Imprudencia y Defensa

La defensa nacional no ha tenido prioridad en la aprobación del presupuesto de la República. En un contexto de estabilidad, esa postergación podría considerarse como un mal menor si nuestra capacidad militar fuera suficiente. Pero, teniendo en cuenta que el contexto subregional es volátil y que la erosión del potencial de la fuerza armada está llegando a extremos, la desatención fiscal de nuestros requerimientos básicos de defensa debe concitar la preocupación de todos.


Para justificar la indisposición legislativa a proporcionar los recursos necesarios a este sector vital del Estado no basta el reconocimiento de la ausencia de amenazas convencionales manifiestas ni los requerimientos sociales de una ciudadanía cuya precariedad económica se expresa en la pobreza de las mayorías. Si el interés nacional se define elementalmente por la interacción de seguridad, bienestar y desarrollo, es claro que la solución del problema de la pobreza no puede darse en un marco de inseguridad (que es el riesgo que la racionalidad del presupuesto incrementa). De otro lado, reducir la defensa a la ausencia de enemigos tradicionales externos es desconocer no sólo la dimensión estratégica del problema sino las condiciones básicas de la seguridad nacional.


En efecto, la defensa no consiste sólo en la protección del territorio sino en atender los intereses estratégicos del Estado. Entre ellos se encuentra la preservación del equilibrio subregional, la promoción de la cooperación con quienes tenemos intereses complementarios en la materia y el resguardo de una autonomía elemental para responder a desafíos que ahora pueden ser imprevisibles. Si la asimetría entre Estados forma parte del escenario cotidiano de las relaciones internacionales, el incremento del desequilibrio que esa realidad presenta tiende a crear o mantener tensiones aún en escenarios donde se intenta generar confianza. Esa propensión se magnifica cuando la asimetría deviene, por disposición ajena o por omisión propia, en predominio de una potencia sobre otra especialmente cuando ambas tienen un potencial equivalente. En este caso, la incapacidad material de una de las partes inhibe fuertemente el esfuerzo diplomático por mejorar la relación en escenarios históricamente complejos como el Pacífico sur suramericano.


Como consecuencia de ello, la cooperación derivada de la asimetría puede llegar a un punto que cancele la tolerancia de beneficios desiguales que tienden a ser aceptados cuando la diferencia de poder entre las partes es considerada como manejable por ambas. La situación empeora si la parte más débil se ve impedida de satisfacer intereses estratégicos como, por ejemplo, los derivables de la participación en operaciones de mantenimiento de la paz (con las que el Perú acaba de comprometerse nuevamente).


Por lo demás, la incapacidad de una fuerza armada en la defensa el territorio debe verse también en la perspectiva de la insuficiencia nacional en la tarea de su ocupación.
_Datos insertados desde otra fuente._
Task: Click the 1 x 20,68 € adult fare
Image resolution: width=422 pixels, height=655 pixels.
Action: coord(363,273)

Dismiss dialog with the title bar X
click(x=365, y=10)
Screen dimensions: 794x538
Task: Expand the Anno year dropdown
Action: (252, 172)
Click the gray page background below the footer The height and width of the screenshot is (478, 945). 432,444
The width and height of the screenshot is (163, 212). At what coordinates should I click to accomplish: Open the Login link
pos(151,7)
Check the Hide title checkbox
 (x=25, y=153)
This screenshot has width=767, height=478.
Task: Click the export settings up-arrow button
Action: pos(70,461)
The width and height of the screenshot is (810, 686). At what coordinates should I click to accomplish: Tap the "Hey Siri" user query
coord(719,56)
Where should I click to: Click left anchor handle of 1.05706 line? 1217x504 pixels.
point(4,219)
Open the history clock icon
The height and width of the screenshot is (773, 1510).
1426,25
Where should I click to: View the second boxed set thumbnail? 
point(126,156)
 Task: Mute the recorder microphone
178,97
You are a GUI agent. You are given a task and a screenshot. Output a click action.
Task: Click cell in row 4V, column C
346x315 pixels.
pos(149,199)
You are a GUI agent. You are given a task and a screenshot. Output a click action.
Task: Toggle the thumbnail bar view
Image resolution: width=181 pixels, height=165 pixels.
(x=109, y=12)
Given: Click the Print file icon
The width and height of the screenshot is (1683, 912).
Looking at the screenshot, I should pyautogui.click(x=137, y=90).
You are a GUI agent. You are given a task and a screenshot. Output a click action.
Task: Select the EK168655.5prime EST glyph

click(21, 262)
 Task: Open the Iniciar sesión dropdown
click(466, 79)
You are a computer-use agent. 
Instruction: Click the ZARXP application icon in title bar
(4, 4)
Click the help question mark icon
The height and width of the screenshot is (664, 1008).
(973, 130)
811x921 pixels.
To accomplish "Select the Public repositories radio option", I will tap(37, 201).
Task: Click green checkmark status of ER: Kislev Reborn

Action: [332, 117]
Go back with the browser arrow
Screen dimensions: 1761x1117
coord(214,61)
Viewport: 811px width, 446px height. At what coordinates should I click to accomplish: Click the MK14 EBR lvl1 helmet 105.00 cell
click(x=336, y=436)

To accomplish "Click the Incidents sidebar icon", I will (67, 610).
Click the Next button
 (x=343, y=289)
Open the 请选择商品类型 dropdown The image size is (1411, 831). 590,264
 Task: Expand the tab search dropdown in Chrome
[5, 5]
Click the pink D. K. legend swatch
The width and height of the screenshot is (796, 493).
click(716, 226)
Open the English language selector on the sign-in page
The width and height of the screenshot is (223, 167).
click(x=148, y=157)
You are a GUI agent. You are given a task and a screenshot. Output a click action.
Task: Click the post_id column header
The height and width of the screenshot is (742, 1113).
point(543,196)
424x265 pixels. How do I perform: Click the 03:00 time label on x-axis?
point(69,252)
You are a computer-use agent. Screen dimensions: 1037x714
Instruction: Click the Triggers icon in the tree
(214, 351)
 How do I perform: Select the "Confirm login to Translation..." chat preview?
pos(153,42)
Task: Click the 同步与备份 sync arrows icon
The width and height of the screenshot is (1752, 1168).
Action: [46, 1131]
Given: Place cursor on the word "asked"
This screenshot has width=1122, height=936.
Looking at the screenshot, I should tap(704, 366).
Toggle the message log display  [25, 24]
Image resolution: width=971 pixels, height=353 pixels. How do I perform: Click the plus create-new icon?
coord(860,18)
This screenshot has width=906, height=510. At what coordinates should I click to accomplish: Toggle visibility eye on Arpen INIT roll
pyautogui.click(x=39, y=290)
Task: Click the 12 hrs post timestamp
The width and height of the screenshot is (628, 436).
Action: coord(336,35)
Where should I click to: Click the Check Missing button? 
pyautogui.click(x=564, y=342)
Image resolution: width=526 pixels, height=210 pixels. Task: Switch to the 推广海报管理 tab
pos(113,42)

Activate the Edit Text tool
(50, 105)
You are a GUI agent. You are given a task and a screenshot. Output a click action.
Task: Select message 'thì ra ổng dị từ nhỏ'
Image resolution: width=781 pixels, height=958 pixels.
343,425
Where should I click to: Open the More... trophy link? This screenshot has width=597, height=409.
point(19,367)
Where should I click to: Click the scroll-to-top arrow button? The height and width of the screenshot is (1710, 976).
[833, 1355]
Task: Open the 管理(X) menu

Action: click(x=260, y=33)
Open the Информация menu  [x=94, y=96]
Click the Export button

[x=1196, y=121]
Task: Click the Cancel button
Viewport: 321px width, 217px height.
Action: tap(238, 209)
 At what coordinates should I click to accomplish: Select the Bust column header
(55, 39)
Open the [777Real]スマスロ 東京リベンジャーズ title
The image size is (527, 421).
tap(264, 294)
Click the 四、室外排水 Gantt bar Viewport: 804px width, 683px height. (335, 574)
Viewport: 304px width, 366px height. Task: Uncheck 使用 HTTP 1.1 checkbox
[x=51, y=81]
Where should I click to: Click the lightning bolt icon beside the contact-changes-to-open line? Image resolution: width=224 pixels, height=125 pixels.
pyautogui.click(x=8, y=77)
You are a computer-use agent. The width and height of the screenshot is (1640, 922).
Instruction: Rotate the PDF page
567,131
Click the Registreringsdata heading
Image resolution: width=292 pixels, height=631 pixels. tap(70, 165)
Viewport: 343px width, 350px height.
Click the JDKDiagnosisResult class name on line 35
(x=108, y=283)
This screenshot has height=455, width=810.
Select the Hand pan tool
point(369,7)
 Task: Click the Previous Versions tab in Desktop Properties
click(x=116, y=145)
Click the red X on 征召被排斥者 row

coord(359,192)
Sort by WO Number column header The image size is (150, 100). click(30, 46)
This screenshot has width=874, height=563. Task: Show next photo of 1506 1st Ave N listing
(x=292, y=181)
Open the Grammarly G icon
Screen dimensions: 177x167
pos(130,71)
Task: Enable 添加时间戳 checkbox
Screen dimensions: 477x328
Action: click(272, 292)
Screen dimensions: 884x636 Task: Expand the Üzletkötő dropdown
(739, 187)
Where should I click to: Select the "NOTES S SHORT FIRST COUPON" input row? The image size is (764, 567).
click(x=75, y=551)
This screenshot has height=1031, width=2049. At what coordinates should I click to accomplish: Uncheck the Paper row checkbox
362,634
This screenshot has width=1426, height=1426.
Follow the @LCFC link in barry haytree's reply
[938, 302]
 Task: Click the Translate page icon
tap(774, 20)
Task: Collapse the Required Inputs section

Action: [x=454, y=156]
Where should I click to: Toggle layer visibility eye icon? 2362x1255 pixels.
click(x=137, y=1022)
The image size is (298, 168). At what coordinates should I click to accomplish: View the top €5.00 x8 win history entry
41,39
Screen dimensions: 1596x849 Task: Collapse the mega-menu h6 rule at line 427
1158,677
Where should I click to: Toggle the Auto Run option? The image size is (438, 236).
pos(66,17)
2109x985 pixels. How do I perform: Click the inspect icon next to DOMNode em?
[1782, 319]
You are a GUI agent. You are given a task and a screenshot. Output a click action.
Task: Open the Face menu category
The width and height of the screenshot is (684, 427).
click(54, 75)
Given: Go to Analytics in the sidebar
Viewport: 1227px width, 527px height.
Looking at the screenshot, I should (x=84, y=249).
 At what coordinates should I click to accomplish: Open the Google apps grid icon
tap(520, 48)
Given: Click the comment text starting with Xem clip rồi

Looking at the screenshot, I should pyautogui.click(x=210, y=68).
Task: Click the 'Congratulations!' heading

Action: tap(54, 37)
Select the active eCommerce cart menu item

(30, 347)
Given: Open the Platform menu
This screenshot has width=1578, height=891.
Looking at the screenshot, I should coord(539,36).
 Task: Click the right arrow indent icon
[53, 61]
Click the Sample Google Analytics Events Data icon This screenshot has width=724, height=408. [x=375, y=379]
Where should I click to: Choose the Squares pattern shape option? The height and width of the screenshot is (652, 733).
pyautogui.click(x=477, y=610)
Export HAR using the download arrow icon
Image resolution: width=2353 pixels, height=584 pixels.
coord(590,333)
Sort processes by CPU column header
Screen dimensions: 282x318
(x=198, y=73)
Especialmente cuando lo que rige es la desocupación territorial y ésta invita a su aprovechamiento por agentes del narcotráfico y del terrorismo. En un contexto internacional regido hegemónicamente por la doctrina de ataques preventivos, la incapacidad para defender el territorio incrementa el riesgo de no cumplir con la tarea fundamental de resguardarlo (que es además, condición de vida constitucionalmente mandada). Si estas consideraciones no fueran suficientes para corregir la escasa prioridad otorgada a la defensa, es necesario recordar que la definición de seguridad hemisféricamente aceptada -la seguridad multidimensional- empieza reconociendo la vigencia de amenazas convencionales que reclaman el compromiso de la defensa convencional. Ningún régimen de seguridad colectiva va a soslayar esta realidad. Es hora, por tanto, que Ejecutivo y Legislativo revisen sus criterios en la materia.